A film billed as an erotic thriller by first-time Australian director Julia Leigh, "Sleeping Beauty" had audiences squirming at its premiere in competition in Cannes on Thursday.
It stars 22-year-old Emily Browning, best known for playing the lead role in Zack Snyder's "Sucker Punch", as a student who takes a job fulfilling elderly men's sex fantasies while asleep.
Requiring absolute submission, the job sees her drugged with a tonic that places her in a deep slumber, after which she is placed naked on a bed by her madam in the so-called Sleeping Beauty Chamber of a country mansion.
A series of wizened clients come and go, told they can do anything they want with Lucy short of penetration or "leaving any marks".
Cannes critics, generally a hardened bunch, fidgeted in disgust as one septuagenarian sadist stripped down, climbed on top of her, grunted insults at her and burned her ear with a cigarette, all while she was lying unconscious.
An oddly passive young woman even in her waking hours, Lucy also participates in excruciating medical trials for money which entail feeding a tube down her esophagus.

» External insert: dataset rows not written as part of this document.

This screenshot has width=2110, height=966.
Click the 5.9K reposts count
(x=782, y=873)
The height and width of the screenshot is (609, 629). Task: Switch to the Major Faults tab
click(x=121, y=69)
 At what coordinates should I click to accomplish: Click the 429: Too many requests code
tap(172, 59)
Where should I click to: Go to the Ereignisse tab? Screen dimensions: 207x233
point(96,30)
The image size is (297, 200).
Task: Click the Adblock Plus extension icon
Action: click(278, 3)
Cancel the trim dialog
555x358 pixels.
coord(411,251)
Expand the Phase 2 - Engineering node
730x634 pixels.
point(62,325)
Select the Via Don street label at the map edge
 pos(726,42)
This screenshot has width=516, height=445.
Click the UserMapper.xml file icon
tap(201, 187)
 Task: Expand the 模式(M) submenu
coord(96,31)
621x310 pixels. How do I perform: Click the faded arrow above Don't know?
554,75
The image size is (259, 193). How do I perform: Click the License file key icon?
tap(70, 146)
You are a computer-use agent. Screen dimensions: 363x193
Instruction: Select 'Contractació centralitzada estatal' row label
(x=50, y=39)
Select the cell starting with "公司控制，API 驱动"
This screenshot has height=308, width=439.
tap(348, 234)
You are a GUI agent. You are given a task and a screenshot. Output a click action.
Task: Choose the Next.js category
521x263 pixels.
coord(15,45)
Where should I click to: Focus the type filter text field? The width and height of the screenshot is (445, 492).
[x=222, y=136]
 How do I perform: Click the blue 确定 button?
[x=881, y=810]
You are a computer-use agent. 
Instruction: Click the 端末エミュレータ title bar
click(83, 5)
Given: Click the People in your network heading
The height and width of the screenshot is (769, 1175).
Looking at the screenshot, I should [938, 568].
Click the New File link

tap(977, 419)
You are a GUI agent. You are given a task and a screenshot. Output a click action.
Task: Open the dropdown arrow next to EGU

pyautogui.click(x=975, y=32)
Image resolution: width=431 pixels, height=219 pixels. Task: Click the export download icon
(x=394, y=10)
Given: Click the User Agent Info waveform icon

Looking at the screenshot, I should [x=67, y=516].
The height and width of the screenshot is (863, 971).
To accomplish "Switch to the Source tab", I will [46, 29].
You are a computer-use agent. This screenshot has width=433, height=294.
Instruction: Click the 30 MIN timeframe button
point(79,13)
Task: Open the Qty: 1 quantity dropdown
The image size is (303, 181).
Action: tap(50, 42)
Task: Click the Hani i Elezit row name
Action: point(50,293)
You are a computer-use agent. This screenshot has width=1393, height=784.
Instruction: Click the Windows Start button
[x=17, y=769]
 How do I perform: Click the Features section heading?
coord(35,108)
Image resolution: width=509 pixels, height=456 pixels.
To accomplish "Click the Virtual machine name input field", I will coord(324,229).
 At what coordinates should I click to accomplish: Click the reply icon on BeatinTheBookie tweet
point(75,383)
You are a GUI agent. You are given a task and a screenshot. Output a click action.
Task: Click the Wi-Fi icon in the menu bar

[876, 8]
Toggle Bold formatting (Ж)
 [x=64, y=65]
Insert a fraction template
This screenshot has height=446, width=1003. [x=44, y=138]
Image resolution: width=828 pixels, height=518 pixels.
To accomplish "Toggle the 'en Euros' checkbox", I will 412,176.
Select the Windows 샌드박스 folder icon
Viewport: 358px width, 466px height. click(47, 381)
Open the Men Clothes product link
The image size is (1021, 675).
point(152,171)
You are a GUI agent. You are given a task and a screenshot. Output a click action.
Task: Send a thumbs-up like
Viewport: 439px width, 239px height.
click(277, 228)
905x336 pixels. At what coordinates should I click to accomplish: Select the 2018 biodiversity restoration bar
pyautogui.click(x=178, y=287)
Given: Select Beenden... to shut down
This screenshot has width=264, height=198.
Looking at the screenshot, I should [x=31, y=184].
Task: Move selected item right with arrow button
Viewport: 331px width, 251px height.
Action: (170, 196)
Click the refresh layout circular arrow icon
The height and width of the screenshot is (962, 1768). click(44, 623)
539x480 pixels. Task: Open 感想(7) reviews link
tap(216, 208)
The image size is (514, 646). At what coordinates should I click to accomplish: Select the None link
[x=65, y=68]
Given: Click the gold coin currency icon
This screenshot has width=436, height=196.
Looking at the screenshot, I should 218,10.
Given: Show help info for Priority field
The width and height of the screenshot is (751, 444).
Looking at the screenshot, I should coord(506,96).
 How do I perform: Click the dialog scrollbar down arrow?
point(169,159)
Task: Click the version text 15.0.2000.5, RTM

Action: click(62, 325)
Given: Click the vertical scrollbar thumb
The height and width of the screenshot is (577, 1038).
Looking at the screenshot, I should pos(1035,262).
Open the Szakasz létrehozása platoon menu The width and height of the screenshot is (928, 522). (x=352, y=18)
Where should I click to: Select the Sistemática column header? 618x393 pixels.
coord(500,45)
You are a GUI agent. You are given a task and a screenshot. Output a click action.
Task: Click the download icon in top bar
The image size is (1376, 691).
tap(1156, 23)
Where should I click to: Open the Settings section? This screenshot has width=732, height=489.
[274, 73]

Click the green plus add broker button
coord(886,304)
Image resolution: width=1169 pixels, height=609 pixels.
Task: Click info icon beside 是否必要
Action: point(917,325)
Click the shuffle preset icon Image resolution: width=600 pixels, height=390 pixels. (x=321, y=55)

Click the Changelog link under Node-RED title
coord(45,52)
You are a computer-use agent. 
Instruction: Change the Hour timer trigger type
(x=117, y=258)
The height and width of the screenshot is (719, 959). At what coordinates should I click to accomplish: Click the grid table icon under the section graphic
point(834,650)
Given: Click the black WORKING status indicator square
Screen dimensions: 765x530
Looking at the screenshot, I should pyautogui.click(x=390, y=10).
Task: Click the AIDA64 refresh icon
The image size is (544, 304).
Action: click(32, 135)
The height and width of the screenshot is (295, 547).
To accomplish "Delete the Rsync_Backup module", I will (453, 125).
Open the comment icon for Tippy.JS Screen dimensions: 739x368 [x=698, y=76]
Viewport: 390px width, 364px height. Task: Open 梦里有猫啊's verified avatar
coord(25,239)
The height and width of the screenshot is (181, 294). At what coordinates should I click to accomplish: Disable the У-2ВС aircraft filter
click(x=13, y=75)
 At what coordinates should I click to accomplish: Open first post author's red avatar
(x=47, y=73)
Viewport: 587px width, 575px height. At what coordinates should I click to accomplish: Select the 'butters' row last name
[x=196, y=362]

A few audience members marched out during such scenes, but the hard-hitting experimental film drew a solid round of applause at the end.
New Zealand-born director Jane Campion, who was the first woman to win the coveted Palme d'Or, for "The Piano" in 1993, served as a consultant on the film which is among 20 vying for the top prize to be awarded May 22.
Leigh, a respected novelist who is one of a record four women in the running this year, said she had taken inspiration from a Gabriel Garcia Marquez novella with a similar story line, and from ads for "sleeping girls" on the Internet.
She said the voyeuristic aspects of the film gave the audience a responsibility to wrestle with its dark themes about the elusive appeal of youth and the fear of death.
"I hope it has a strong impact on the audience one way or another. I also hope the tone or the atmosphere allows the audience to use their imagination and get involved with the film," she said.
"I want the audience to really be watching with a sense of wonder at what is going to happen next."
Browning, who appears nude in much of the film, said she felt safe with Leigh at the helm.
"I didn't become as disturbed during those scenes in the sleeping chamber as you might imagine because I kind of taught myself to meditate through those scenes," she said.
"In my everyday life, I'm a little bit nervous and not particularly brave so I feel like if I can be completely brave in my work than I'm doing something right."